2) It's hard not to find some fault with sub-$40 cases, but I've been reasonably satisfied with almost every single Rosewill I've ever touched. When funds are limited between case and PSU, you and I both know which deserves attention first.

3) I doubt you'd see me go multi-GPU in an SBM unless given a far higher budget. I can't explain why here and now, but hopefully in the next few weeks. I've been on a long term project that will expose another "killer" besides microstutter or games that do not scale. Data freaks (like myself) should like this monster once live.

Thanks, as always, for your constructive comments.
 

pauldh

Illustrious


:non:

Your build would be a TOTAL FAIL at this system's goals and be a embarrassment agaisnt the $650 at the target gaming resolution. Did you read the article, or just post?

No upgrade path? Are you kidding me? It's ready to pop in a Core i5 or i7 right now, as build!

Plus, After many hundreds of hours with Crossfire on my test bench, pairing it with Llano would be VERY low on my upgrade list.

Besides that, Llano is one of many considerations for next round based on the feedback above. PLEASE, keep the comments civil and constructive.
 

pauldh

Illustrious


First, Thanks for taking the time to discuss. Since you are not alone in wanting to see a Llano build explored, the possibility grows. What motherboard are you using to hit 3.6 and 3.9 GHz?

The problem right now is, playing by the rules I must follow (no combos, rebates), your config can't be done for $500. Dropping to 4GB of DDR3-1866 gives us about $35 for a mobo. No need to go nuts just yet on pricing, as it will be a month or more before that becomes a consideration. But, with 4GB it's looking possible.

It however is not priced up agaisnt a Celeron by any means, which is why I started our return to $500 with the lowest CPU I'd consider using. Moving forward from here I expected more CPU budget, and more balance. Remember, I get one shot at this each quarter, and had to decide with $150 less budget, how would I like to compete against the former build.

Your config in fact the same exact cost as Core i3-2100 + 4GB DDR3-1333, which could then be paired with HD6870. I see reasons for both, but based on our own data, Llano is a hard sell "for gaming". See, I'd like to build BOTH, but it's not possible.
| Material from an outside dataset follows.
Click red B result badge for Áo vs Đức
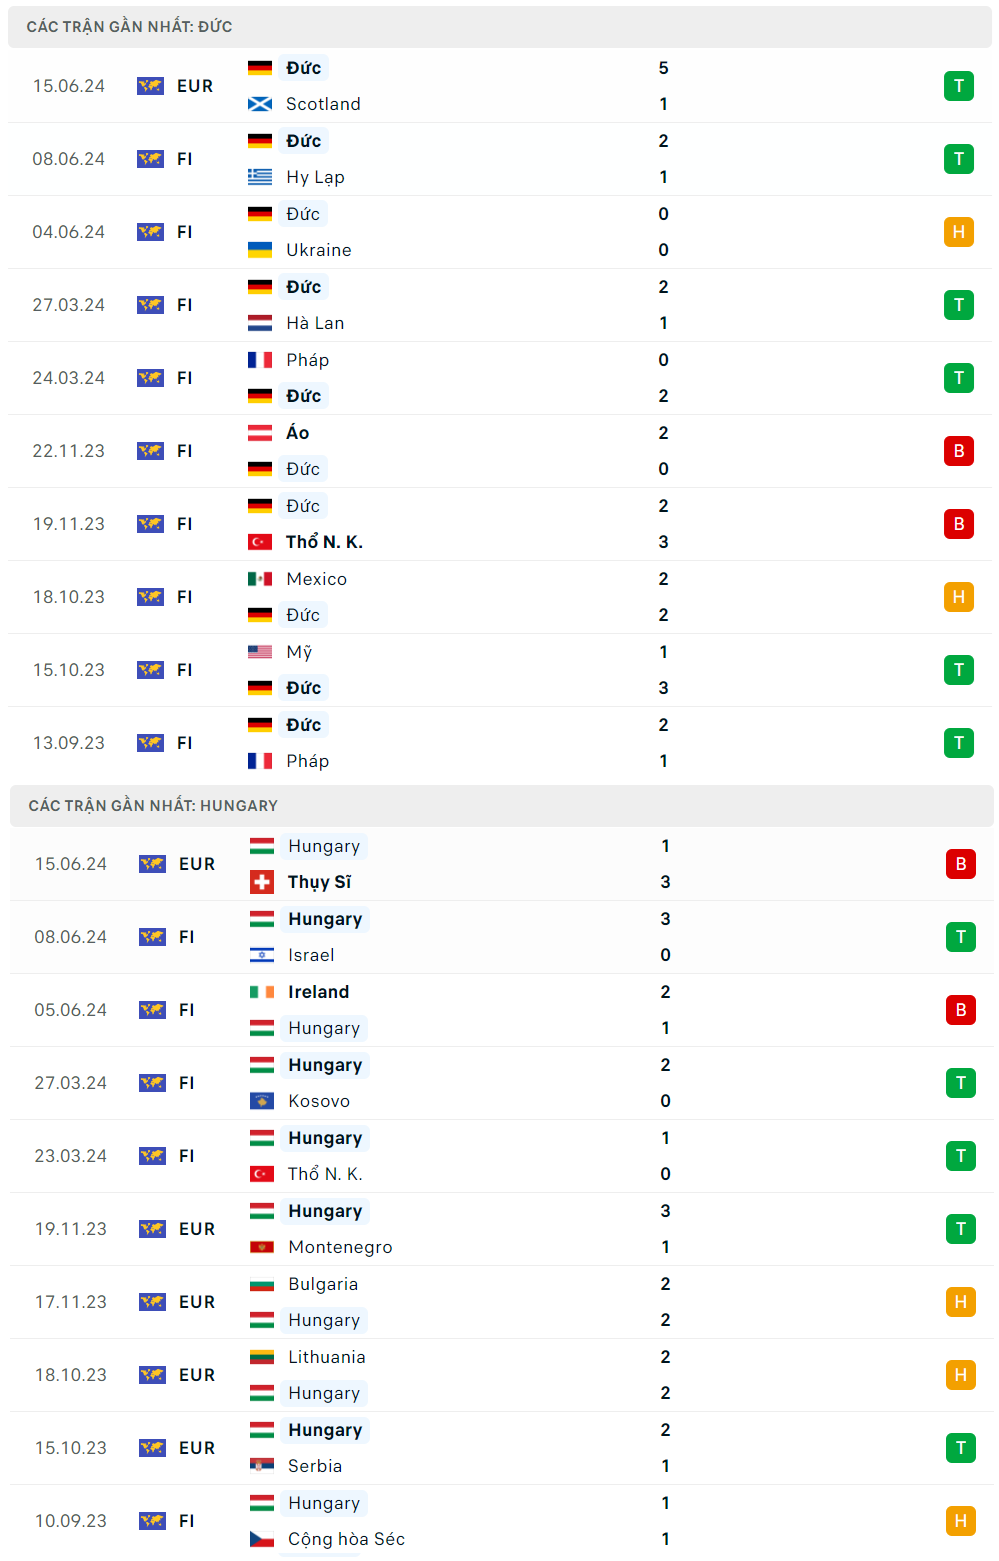The image size is (999, 1561). (958, 451)
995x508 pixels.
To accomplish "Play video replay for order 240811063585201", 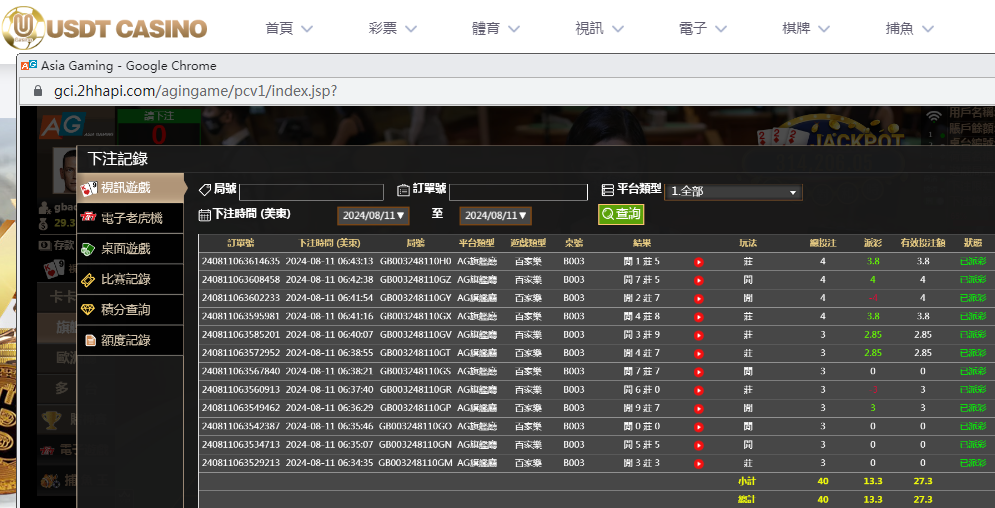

Same, I would like to have build a G850 + HD 6870 or GTX 560 build to compete along-side Junes G530 rig.
 
[citation][nom]pauldh[/nom]Put it this way, it is not ideal. Nor is Celeron of course.(Not saying they are equal situations) but remember Don's overclocked Crossfire/FX build how how my i5-2400 + HD 6870 often trumped it at 1920x1080?http://www.tomshardware.com/review [...] 099-5.html[/citation]

FX is worse than Phenom II and the CPU was not the only thing wrong with that build. Even with a 6100, it should have done better than it did. The 6100 would be a bottle-neck and a bad one at that, but not quite as bad as that build had and a Phenom II would be less of a bottle-neck. Overclocked to 4GHz, a Phenom II x4 should be able to handle up to about a 7850 or 6970 without being much of a bottle-neck, if a bottle-neck at all.
 


That could have been part of the problem, but I didn't trust some of those other components either. Catalyst 12.6 is supposed to be AMD's best driver for Crossfire right now and from what I've seen of it, it succeeded in that goal.
 

pauldh

Illustrious

Thanks, will look them over.

Obviosuly to pull this off we'd need to spend as little as possible on the mobo, while retaining acceptable quality and assuring OC potential. We rarely, have budget boards sent for review, but I'd love it if Thomas could take a wack at a few for each platform. It would make things far easier for me. :D

Although I've had tons of fun overclocking AMD, and have written a couple Athlon, Phenom, and Phenom II based overclocking guides, I still havent' had the opportunity to touch Llano yet. My bench is always full, and the time non-existent. Must admit though, early talks of broken USB 3.0 and AHCI, plus the final performance level, left me a bit concerned whether it was all worth it. The SBM could present the perfect opportunity.
 

pauldh

Illustrious

Keep in mind, we use the latest drivers available at the time we start testing each build. You have no idea how frustrating driver consistency has been for my own Crossfire testing. Then add game patch improvements also. Good for gamers, bad for reviewers. Just look how many reruns we've done in Skyrim since release.
 


I admit that even for the possible advantages that a Llano $500 SBM could have, as you mentioned, there sure have been bad reports of motherboard quality problems when it comes to the connectivity and overall stability. It had me not recommending Llano to several people looking for a low end build for minor office work back when Llano was in its early days (granted, that's not long ago at all). I think that at least for the most part, this has improved if you use newer motherboards, but I admit it's been a while since I played with a Llano computer.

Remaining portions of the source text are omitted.